As it can be seen in Table 2 for all subjects the predicted initiation time for the response, the response duration, and the peak to peak voltage have very close values with their related values in the recorded EEG signals. Thus, it can be said that the predicted signal resembles the real EEG signal within the response duration in the cases of the initiation time for the response, the peak to peak voltage, and the response duration. Moreover, in order to study the uncertainty and predictability of the model's solution, the Hurst exponent variations for the recorded EEG signals and the predicted signals over all selected trials for 1 second after stimulation are shown in Figure 8.

Figure 8.

The grand average of the Hurst exponent variations for the recorded EEG signals (black solid line) and the grand average of the Hurst exponent variations for the predicted signals (red dashed line) for 1 second after stimulation in the case of the visual stimulus, subject 1 to subject 6.

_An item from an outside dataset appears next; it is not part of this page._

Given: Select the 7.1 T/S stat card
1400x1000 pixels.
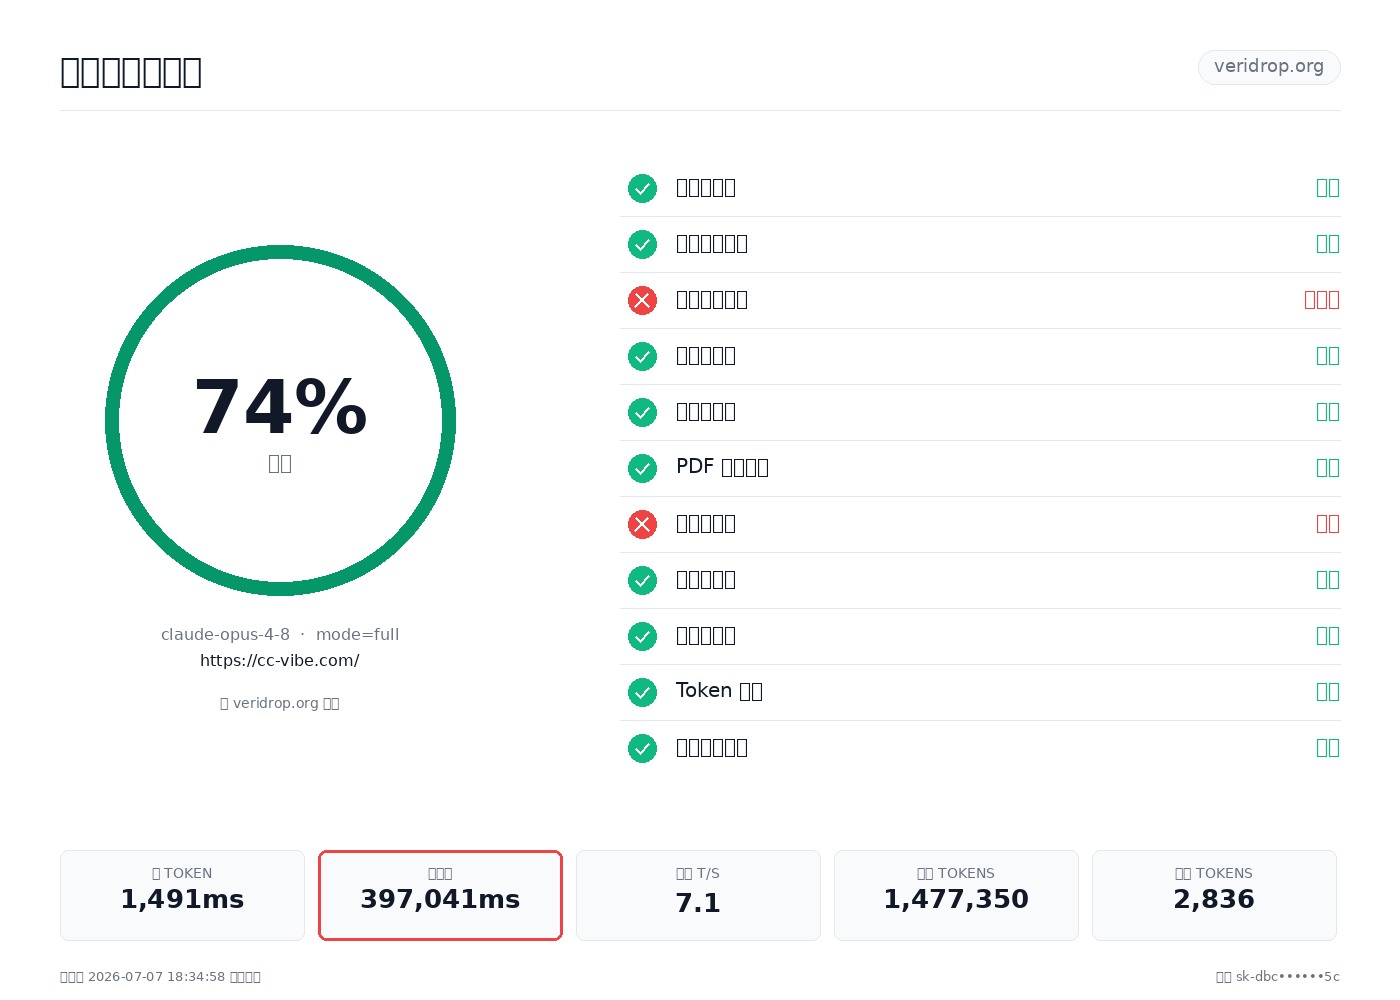Looking at the screenshot, I should pos(698,895).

The high correlation between the values of the real signals and also the predicted signals can be realized by looking at the values of the Hurst exponents. For instance, in the case of subject 1, the value of the Hurst exponent is distributed between 0.900 and 0.943 for the recorded EEG signal (black solid line) and between 0.900 and 0.952 for the predicted signals (red dashed line). Thus, the low uncertainty of the prediction can be confirmed, and it can be said the signal is predicted well, because the Hurst exponent values are not close to H = 0.5, which stand for a truly random process. This behavior can be seen in the Hurst exponent plots for all subjects.

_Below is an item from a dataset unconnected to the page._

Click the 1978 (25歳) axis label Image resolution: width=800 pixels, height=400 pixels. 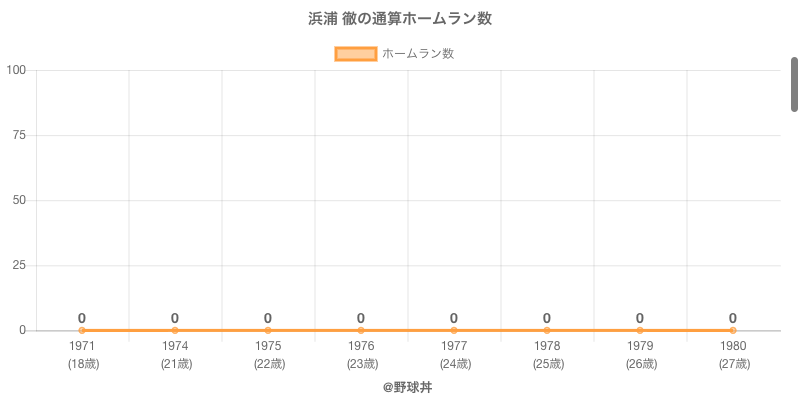547,355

Also, as it can be seen in the Hurst exponent plot, the value of the Hurst exponent in the case of the real EEG signal and the predicted signal experiences a sudden upward deflection. For instance, in the case of subject 1, the value of the Hurst exponent is decreasing in the time span of t = 1 s to about t = 1.118 s and t = 1 s to about t = 1.127 s, respectively, for real EEG signal and the predicted signal; after that, a sudden upward deflection can be seen, which stands for experiencing the visual stimulus, and again the trend shows the same behavior. The overall decreasing behavior stands for the phenomenon that when a longer time span is considered, the less the human brain “remembers” its initial state. The same behavior can be seen in other Hurst exponent plots.

By analyzing the behaviors which have been seen in Figures 7 and 8 it can be said that on one hand the uncertainty of the prediction was low and on the other hand, the accuracy of the prediction was very good as the predicted signal resembles the real EEG signal.

All the analyses which have been done in this research show that EEG signals can be modeled by the solution of fractional partial differential equations and, thus, the behavior of system modeled by means of such equations can, in principle, not only be predicted but also quantifies.

7. Conclusion

In this paper we introduced a new mathematical model which quantifies the human brain response to external stimuli. We developed this model by applying the fractional diffusion equation to human EEG signals. The model generates a multifractal time series which shows a quantitative concurrence with the real EEG signals. Using this model we successfully predicted the EEG signals of different subjects upon receiving a visual stimulus. This model shall be further applied in case of different external stimuli where the results can be verified against the real EEG signal which means the prediction of the human behavior by forecasting the EEG signal. On the other hand this model also can be employed in order to predict different abnormal brain activities, such as epileptic seizure, by at least some seconds before the time of occurrence. If so, a seizure warning and the expected time of this epilepsy occurrence can be generated, leading to the future monitoring of this disease.

Conflict of Interests

The authors declare that there is no conflict of interests regarding the publication of this paper.